(Document extract)
■ ■ ■ ■ ■ ■ ■
Pal Zileri is an Italian luxury brand specialized in both formal and casual menswear. Pal Zileri is part of Forall Confezioni Spa.
The brand was born in Quinto Vicentino (Vicenza, Italy) and it is now headquartered in Milan. The brand is distributed via many monobrand stores and via 500 multibrand retailers worldwide.

History 

Forall Confezioni SpA was founded in 1980 as a company dedicated to the traditional menswear tailoring.

In the 80s, the company created Pal Zileri as the brand to firm its identity and position based on the Italian savoir-faire and artisanal knowledge. Pal Zileri evokes the name of "Palazzo Zileri" an ancient building in the historic centre of Vicenza. Pal Zileri worked with some of Italian designer labels to produce and distribute their menswear lines.

In 2014, Mayhoola Group acquired the majority stake of the company, and later, in 2016 gained the full ownership.
Pal Zileri pursues its sartorial craftsmanship combined with a contemporary aesthetic.

Further marking this new course, in July 2018 Marco Sanavia was appointed as Chief Executive Officer of Forall Confezioni S.p.A., owner of Pal Zileri.

Collections

Each Pal Zileri garment is made in the factory located in Quinto Vicentino or by the brand's network of selected Italian craftsmen. Pal Zileri line is designed for men and balances the Italian design tradition and innovation in terms of cut, design and materials. The collection is composed by formal menswear, casual and sportswear: suits, jackets, raincoats, overcoats, bomber jackets, pea jackets, slim fit pants, jacquard or printed shirts, leather goods, accessories (bags, backpacks, belts, etc.) and shoes.
■ ■ ■ ■ ■ ■ ■
(Records from a collection)
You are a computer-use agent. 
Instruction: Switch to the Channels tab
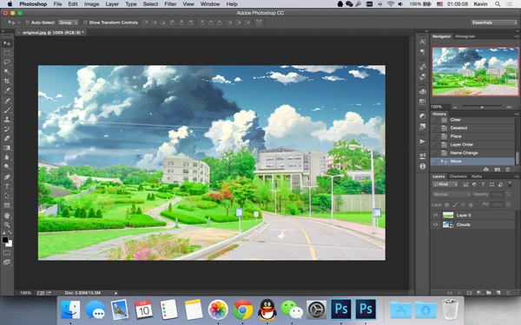click(458, 177)
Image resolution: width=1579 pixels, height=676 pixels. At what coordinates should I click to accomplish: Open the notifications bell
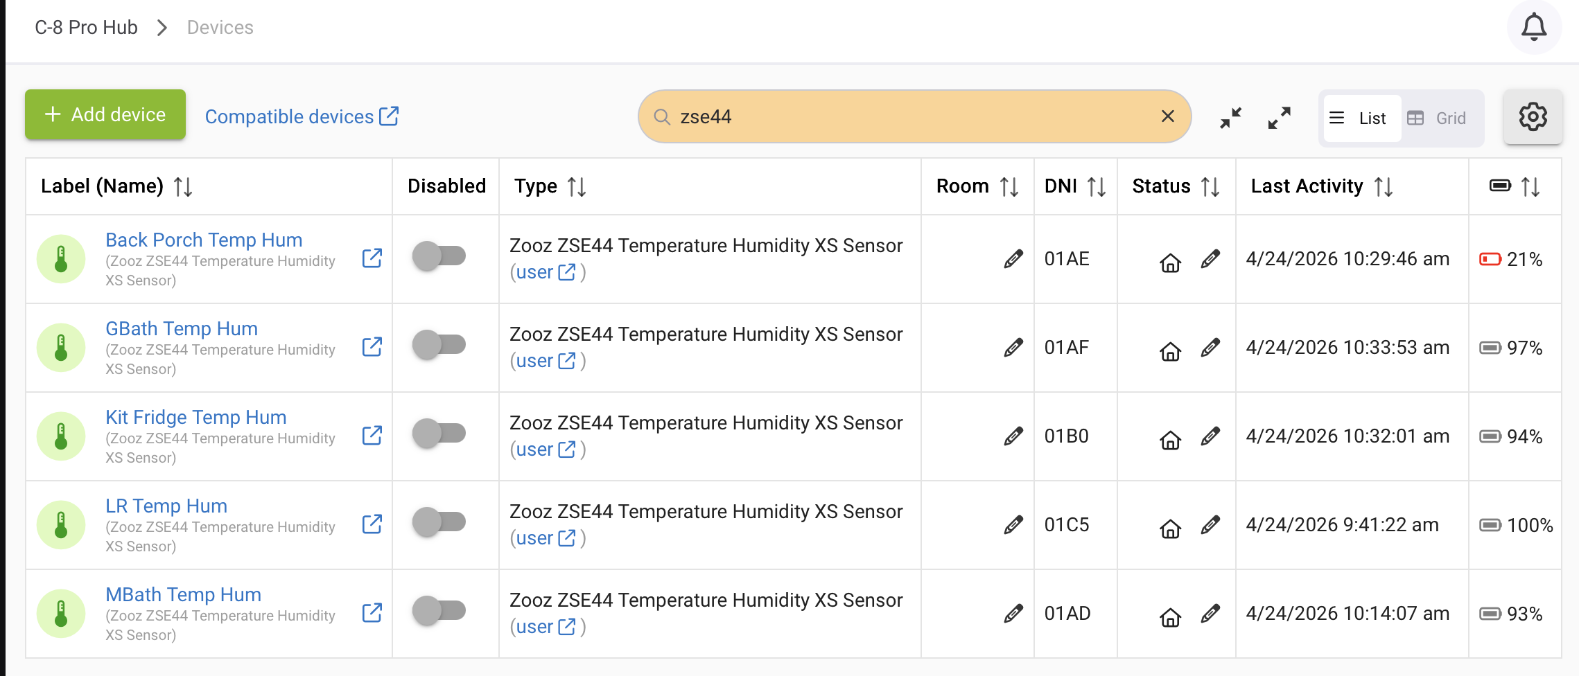point(1533,27)
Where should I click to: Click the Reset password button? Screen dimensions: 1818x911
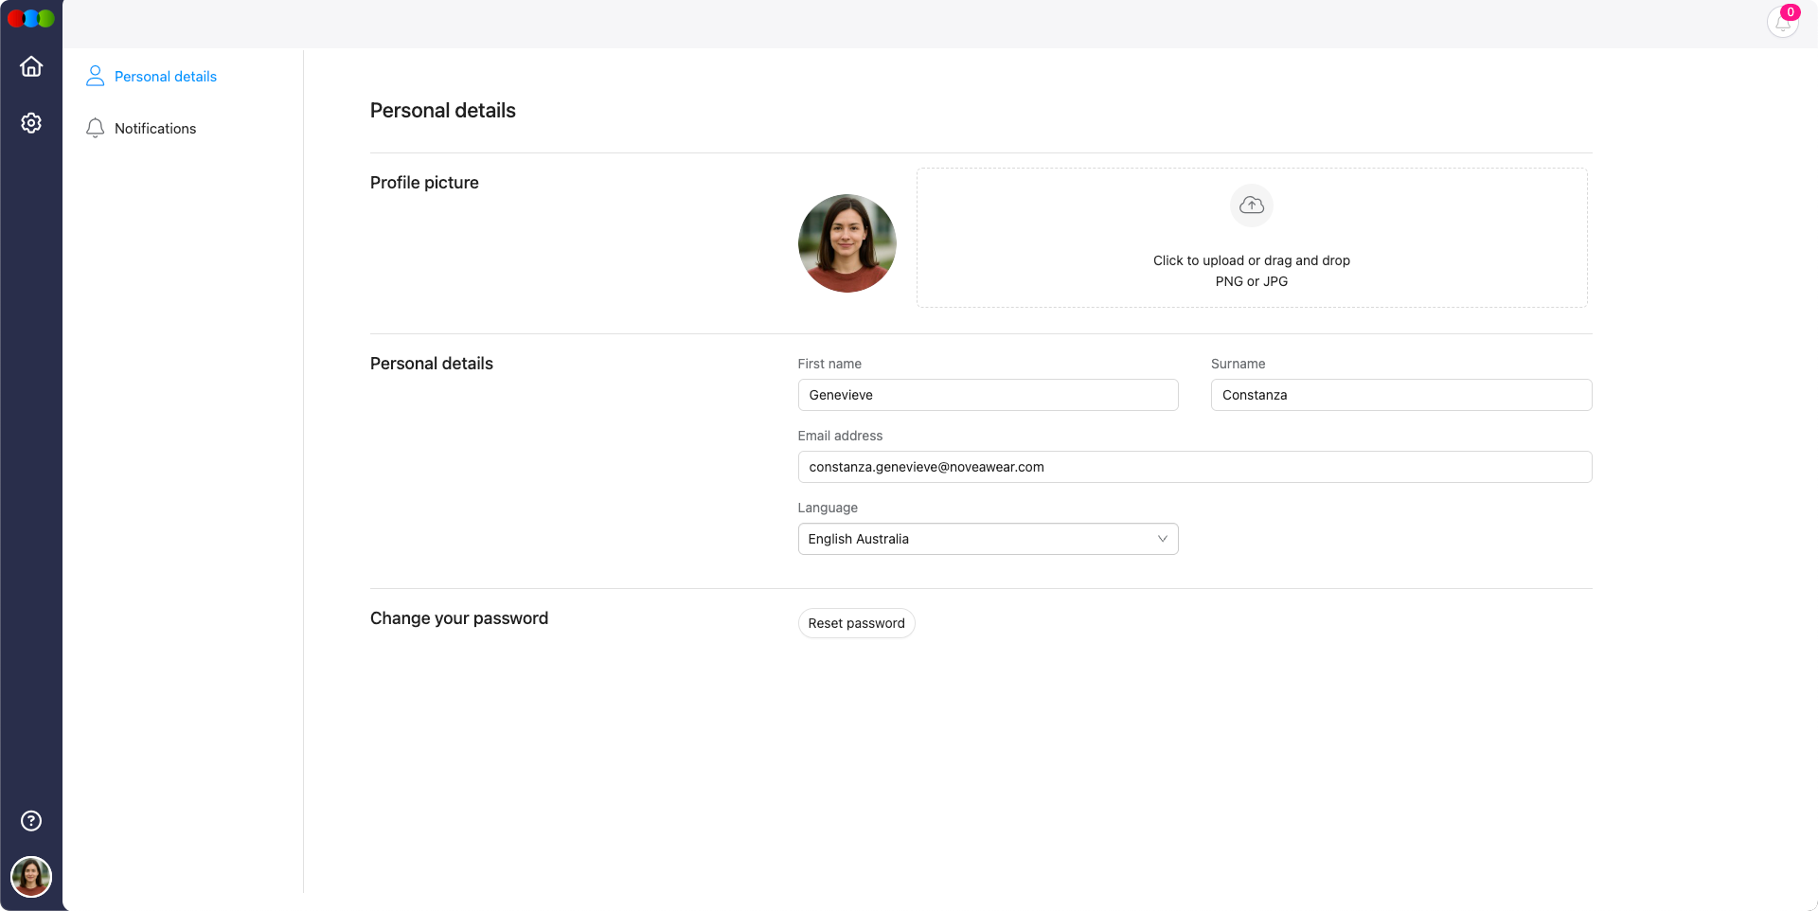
■ ■ ■ ■ ■ ■ ■
(Written request 1)
Reproduce the Pal Zileri article from "Pal Zileri pursues" up to and including "of Pal Zileri.", swapping "Chief Executive Officer" for "CEO".
(Written request 2)
Decide whether each statement agrees with the Pal Zileri article, answering yes or no and quoting the words that settle it: (a) The brand is now headquartered in Quinto Vicentino. (b) Forall Confezioni SpA was founded in 1980. (c) Mayhoola Group gained full ownership of the company in 2014.

(Written response 1)
Pal Zileri pursues its sartorial craftsmanship combined with a contemporary aesthetic.

Further marking this new course, in July 2018 Marco Sanavia was appointed as CEO of Forall Confezioni S.p.A., owner of Pal Zileri.

(Written response 2)
(a) No: "it is now headquartered in Milan"
(b) Yes: "Forall Confezioni SpA was founded in 1980"
(c) No: "in 2016 gained the full ownership"